Mais le verbe "décevoir" présente, dans les mêmes dictionnaires, une deuxième signification légèrement différente, correspondant à l’usage plus actuel et affaibli du terme, où n'est plus perceptible l'action intentionnelle d'un sujet opérateur extérieur. Il signifie "causer à quelqu’un une déconvenue, un désappointement en ne répondant pas à son attente, à ses espoirs, ou à ses illusions" 388 . Lorsque Perceval parle à Trévrizent de sa future rencontre avec le Graal, la déconvenue, ou l’insatisfaction qu’il évoque, à ce moment précis, par pure hypothèse, constitue un bon exemple de ce cas d’emploi: "S'il (le Graal) ne devait venir, je serais…comment te dire?... déçu" 389 . Si tous les dictionnaires de langue française s’accordent peu ou prou sur le sens qu’il convient de donner au verbe "décevoir", en revanche ils ne rendent pas compte d’une manière exactement semblable du sémantisme du nom "déception".

Les définitions proposées pour le substantif offrent, en effet, moins d’unanimité chez les mêmes rédacteurs. Les dictionnaires plus "historiques", comme le Trésor de la langue française 390 ou comme le Grand Larousse 391 conservent la description binaire et chronologique mise en place à propos du verbe "décevoir": le premier sens, signalé comme vieilli, est "l’action de décevoir", voire la "tromperie"; le second sens retenu correspond à "l’action d’être déçu", à l’état ou au "sentiment d’une personne déçue". Le Nouveau Petit Robert 392 (dictionnaire plus analogique qu’historique) ne retient, pour le même mot, qu’un seul sens: "fait d’être déçu; sentiment pénible causé par un désappointement, une frustration". Le terme"déception", moins fréquent dans le corpus que ne l’est le mot "attente", est notamment utilisé par le roi Amfortas annonçant la cérémonie du Graal aux chevaliers décontenancés par le départ de Perceval:

‘"En signe de foi dans la Promesse, en ce jour d’amère déception, j’offrirai moi-même le sacrifice" 393 . ’

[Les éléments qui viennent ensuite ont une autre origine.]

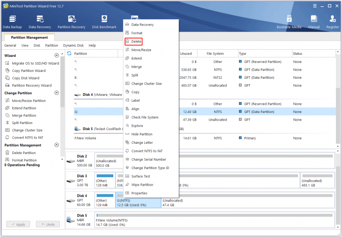The image size is (342, 237).
Task: Refresh the partition list icon
Action: [69, 53]
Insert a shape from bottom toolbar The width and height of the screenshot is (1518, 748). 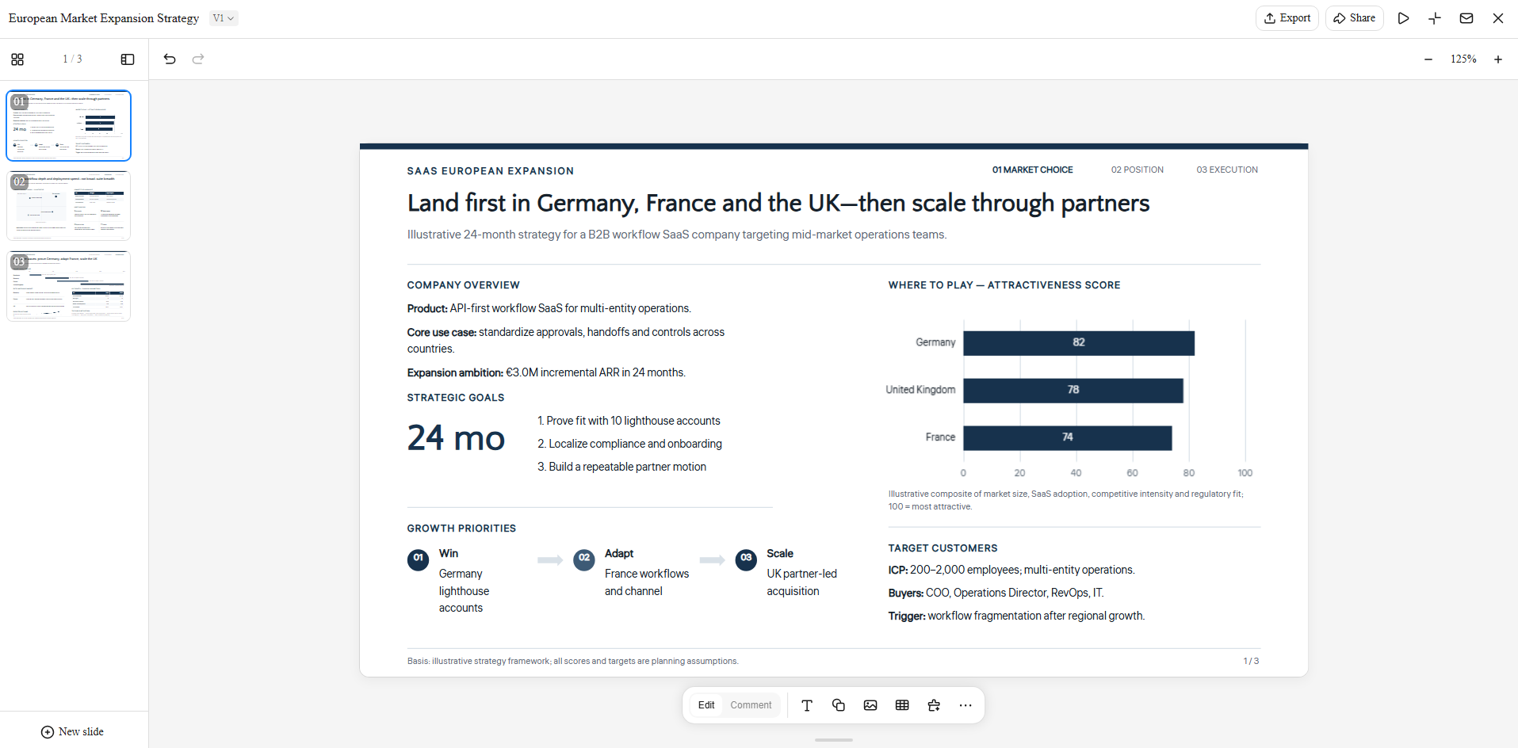tap(839, 705)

Le terme traduit bien le sentiment d’extrême frustration prêté à son entourage par le roi de Montsalvage, même si, dans le contexte médiéval qui est celui de la pièce, rien n’exclut, bien au contraire, l’acception la plus ancienne du mot.

Notes
383.

Grand Larousse de la langue française (sous la direction de Louis Guilbert, René Lagane et Georges Niobey), Paris, Larousse, vol.2, p. 1130

384.

Le Nouveau petit Robert Dictionnaire alphabétique et analogique de la langue française, Paris, Le Robert, 1996, p. 546

385.

Trésor de la langue française, article "Décevoir", Paris, Gallimard/Klincksieck, 1971-1992

386.

Gracq (Julien), Le Rivage des Syrtes, Paris, José Corti, 1951, p. 257.

387.

Gracq (Julien), Un beau ténébreux (1945), in Gracq (Julien), Œuvres complètes, I, Bibl. de la Pléiade, Paris, Gallimard, 1989, p. 198.

388.

Trésor de la langue française, article "Décevoir", Paris, Gallimard/Klincksieck, 1971-1992.

389.

Gracq (Julien), Le roi pêcheur, Paris, José Corti, 1948, p. 66.

390.

Trésor de la langue française, article " Déception", Paris, Gallimard/Klincksieck, 1971-1992.

391.

Grand Larousse de la langue française (sous la direction de Louis Guilbert, René Lagane et Georges Niobey), Paris, Larousse, 1986, vol.2, p. 1130.

392.

Le Nouveau petit Robert Dictionnaire alphabétique et analogique de la langue française, Paris, Le Robert, 2005, p. 637.

393.

Gracq (Julien), Le roi pêcheur, Paris, José Corti, 1948, p. 116.